Harden’s trade request, when taken in context, is an attempt to extricate himself from a situation he designed. This isn’t in line with Jimmy Butler blowing up a Timberwolves practice and making a break for it after his contract negotiations with the team went awry; Butler was only a visitor in Minneapolis, a part of that franchise for all of 17 months. Even Anthony Davis, a long-term franchise player who gamed his way out of New Orleans, didn’t have the same opportunity to shape policy that Harden has. It wasn’t Davis’s call to trade for Tyreke Evans or give Omer Asik $58 million. What mistakes Davis made largely came on a more personal scale.
Within the league’s current practices, it’s well within Harden’s rights to attempt to incite a trade and steer its outcome. A Hall of Fame player wants to contend but can’t. That want is entirely reasonable. But what, if anything, does a modern, empowered superstar owe to a team they helped build? If the answer is nothing at all, the league as a whole suffers for it. Essential role players like Tucker become pawns in a game that is beyond them, yet another way in which player empowerment (a misnomer from the start) prioritizes superstars at the expense of everyone else. Harden is a part of the NBA’s ruling class. Becoming more of a mercenary doesn’t change that, just as it doesn’t change the fallout he would leave behind.
Considering the long-standing relationship between team and star, a little patience seems like a fair compromise. There’s quite a thick, bolded line between Harden asking for a trade and turning to more dramatic means to get what he wants. Hopefully his decision to report to camp suggests he won’t be holding out, allowing the Rockets the opportunity to actually explore the market for the player they made a partner. No matter its outcome, every one of these player empowerment test cases comes at the risk of a dangerous, escalating precedent. Harden is only one year into a four-year contract—three if he were to decline his $47 million option. If Harden succeeds in rushing Houston into a trade without even the imminent threat of free agency at his disposal, it’s only a matter of time before another superstar pushes further and faster, until the empowerment of a few select players ceases to be a market dynamic and becomes a threat to the sport itself.

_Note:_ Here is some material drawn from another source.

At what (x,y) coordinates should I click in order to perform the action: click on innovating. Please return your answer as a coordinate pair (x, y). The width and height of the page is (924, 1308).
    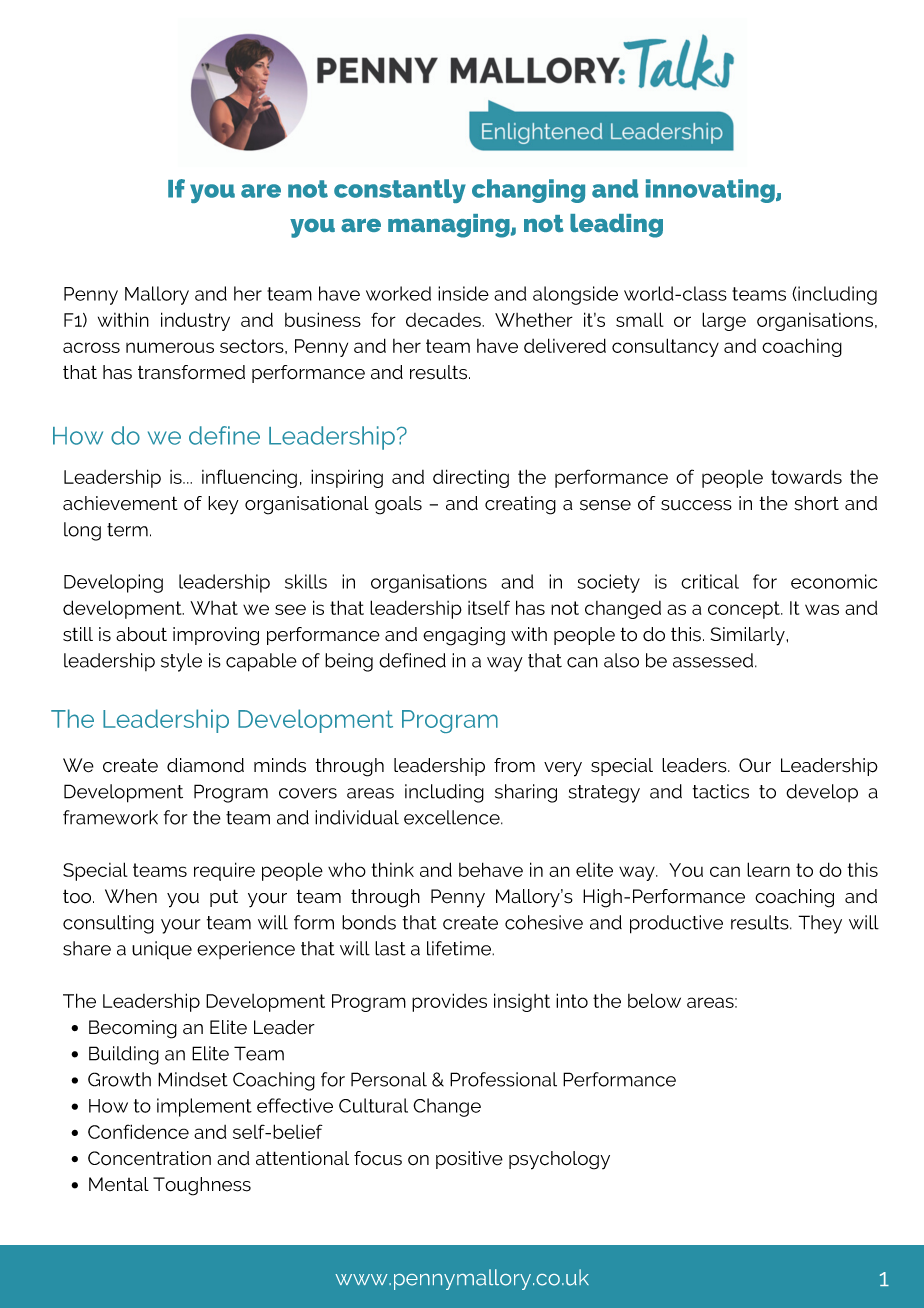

Many NBA locker rooms are already flooded with tensions and resentments. Who’s getting shots? Who’s getting paid? Further consolidation of power—and the freedom for a superstar to bolt at will, no matter their contract situation—could strain the team concept beyond its limits, rendering even the best teams as loose collections of players. It’s one thing for a star to have a place atop the hierarchy of a team, and another entirely for the star to exist outside that hierarchy on a plane to themselves. Who is calling the shots in the NBA is clear to anyone paying attention. Holding power, however, should never be confused for an exemption from consequence.